Manifestation à Lyon en septembre dernier
Manifestation à Lyon en septembre dernier © KONRAD K./SIPA

Ils vont manifester pour le boycott des produits israéliens… en toute illégalité. Les militants de l’Association France Palestine Solidarité organisent ce samedi une quarantaine de manifestations un peu partout en France devant des supermarchés. Leur objectif : appeler les consommateurs à ne pas acheter de produits fabriqués dans les territoires occupés.

Problème : depuis deux arrêts de la Cour de cassation datant du 20 octobre 2015, la France est un des deux pays, avec Israël, où il est illégal et puni d’appeler au boycott des produits israéliens.

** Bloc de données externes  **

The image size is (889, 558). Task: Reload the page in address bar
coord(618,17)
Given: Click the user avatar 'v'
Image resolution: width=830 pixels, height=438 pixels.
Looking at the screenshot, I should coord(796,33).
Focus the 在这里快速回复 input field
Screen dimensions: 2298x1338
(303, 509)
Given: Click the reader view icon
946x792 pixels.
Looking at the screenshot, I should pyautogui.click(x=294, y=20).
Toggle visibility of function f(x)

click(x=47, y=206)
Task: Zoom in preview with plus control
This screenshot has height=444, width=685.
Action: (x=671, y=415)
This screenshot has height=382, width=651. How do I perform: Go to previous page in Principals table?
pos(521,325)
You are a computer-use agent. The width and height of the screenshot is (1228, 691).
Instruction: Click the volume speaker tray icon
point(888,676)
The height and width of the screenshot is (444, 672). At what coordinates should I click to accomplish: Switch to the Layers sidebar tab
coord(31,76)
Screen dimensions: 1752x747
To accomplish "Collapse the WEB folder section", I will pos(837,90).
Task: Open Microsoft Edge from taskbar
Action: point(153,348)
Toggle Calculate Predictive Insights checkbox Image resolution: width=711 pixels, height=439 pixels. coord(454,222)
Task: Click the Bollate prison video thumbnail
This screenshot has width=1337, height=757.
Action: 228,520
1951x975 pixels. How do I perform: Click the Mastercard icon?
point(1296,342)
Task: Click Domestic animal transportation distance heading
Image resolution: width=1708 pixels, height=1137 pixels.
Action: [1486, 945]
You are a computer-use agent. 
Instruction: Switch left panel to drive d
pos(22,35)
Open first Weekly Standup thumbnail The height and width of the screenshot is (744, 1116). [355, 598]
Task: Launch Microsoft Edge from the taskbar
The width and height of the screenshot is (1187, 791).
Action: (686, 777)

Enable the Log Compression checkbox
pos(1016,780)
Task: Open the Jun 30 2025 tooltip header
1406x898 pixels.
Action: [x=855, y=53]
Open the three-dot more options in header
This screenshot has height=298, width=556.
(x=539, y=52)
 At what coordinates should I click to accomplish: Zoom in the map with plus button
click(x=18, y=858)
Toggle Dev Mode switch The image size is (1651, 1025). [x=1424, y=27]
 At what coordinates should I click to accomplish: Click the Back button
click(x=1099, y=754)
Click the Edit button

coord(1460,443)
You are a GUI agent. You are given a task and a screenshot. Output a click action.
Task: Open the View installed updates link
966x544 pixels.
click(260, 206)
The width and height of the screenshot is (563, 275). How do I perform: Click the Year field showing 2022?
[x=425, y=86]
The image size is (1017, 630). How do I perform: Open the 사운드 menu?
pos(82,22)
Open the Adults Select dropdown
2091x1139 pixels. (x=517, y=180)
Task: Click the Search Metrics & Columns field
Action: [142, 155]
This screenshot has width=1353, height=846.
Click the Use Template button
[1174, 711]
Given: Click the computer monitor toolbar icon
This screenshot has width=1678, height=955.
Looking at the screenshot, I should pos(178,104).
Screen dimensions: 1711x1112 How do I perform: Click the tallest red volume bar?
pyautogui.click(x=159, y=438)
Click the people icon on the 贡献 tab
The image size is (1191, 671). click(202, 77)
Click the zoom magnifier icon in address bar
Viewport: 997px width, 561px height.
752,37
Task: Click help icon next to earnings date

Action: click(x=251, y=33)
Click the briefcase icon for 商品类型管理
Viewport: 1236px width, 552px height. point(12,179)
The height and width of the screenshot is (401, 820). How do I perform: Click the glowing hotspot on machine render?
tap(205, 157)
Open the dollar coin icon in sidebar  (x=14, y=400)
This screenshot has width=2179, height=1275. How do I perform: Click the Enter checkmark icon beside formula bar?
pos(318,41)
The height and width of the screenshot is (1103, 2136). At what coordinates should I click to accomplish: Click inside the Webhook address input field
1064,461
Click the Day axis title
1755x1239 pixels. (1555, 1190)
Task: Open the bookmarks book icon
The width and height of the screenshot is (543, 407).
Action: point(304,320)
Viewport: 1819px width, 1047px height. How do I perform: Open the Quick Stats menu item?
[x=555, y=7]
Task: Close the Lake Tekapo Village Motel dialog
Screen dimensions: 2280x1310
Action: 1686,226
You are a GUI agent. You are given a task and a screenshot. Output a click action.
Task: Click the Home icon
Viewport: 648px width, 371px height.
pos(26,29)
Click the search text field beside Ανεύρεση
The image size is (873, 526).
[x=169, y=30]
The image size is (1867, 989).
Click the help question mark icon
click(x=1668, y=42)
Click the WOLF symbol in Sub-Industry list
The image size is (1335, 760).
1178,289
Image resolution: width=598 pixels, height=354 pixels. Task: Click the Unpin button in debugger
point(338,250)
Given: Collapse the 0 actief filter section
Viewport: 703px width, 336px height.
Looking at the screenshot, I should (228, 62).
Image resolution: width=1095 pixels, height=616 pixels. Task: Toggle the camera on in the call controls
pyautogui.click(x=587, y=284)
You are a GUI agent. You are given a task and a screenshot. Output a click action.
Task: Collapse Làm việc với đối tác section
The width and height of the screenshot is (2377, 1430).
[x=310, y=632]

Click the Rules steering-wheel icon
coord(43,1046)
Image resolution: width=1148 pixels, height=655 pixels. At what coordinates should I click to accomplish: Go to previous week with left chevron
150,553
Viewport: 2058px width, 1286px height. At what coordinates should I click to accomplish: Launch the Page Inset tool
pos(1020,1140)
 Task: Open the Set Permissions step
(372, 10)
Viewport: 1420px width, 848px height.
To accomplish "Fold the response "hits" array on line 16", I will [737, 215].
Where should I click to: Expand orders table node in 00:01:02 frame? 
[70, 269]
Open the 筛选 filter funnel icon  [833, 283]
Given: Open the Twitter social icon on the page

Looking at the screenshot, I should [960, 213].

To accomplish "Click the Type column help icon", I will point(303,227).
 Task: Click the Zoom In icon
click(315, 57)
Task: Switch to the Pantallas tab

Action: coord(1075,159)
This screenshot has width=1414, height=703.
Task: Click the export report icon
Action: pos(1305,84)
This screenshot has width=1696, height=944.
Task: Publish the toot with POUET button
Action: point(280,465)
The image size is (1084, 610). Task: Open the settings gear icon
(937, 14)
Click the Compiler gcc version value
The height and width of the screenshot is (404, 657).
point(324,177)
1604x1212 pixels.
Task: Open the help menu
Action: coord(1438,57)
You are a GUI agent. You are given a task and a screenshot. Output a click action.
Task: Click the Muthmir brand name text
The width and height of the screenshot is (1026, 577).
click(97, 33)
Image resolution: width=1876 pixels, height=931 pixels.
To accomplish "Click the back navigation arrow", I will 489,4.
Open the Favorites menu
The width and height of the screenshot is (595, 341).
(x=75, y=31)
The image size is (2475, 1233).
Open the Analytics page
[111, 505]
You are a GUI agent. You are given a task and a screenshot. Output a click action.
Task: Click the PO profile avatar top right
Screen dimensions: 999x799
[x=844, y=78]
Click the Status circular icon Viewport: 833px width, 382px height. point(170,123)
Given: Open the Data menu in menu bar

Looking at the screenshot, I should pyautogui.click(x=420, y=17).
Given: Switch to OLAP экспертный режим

La Cour de cassation invoque la loi sur la presse. Elle estime que l’appel au boycott des produits israéliens est “une provocation à la discrimination".

Taoufiq Tahani, le Président de l’association France Palestine Solidarité a maintenu la manifestation malgré la décision de justice :

On aura des procès intentés contre nos militants, mais nous sommes dans notre bon droit et on continuera dans le même temps à défendre la liberté d’expression.

C’est un appel à la désobéissance civile qu’explique Antoine Comte, il est l’avocat du mouvement international de boycott des produits israéliens :

La décision met la France dans le rang des pays les plus répressifs sur l’action que peuvent avoir les citoyens pour faire valoir leurs critiques à l’égard de la politique d’un état. C’est très dangereux de criminaliser les citoyens qui s’expriment.

Une position que ne comprend pas Pascal Markowicz. Il est avocat et membre du Conseil représentatif des institutions juives de France.

Toute liberté d’expression ses limités et l’appel à la discrimination est une limite. Nous sommes un des seuls pays à être aussi en pointe dans la lutte contre les discriminations.

Les partisans du boycott des produits palestiniens ont décidé de porter l’affaire devant la Cour européenne des Droits de l’Homme.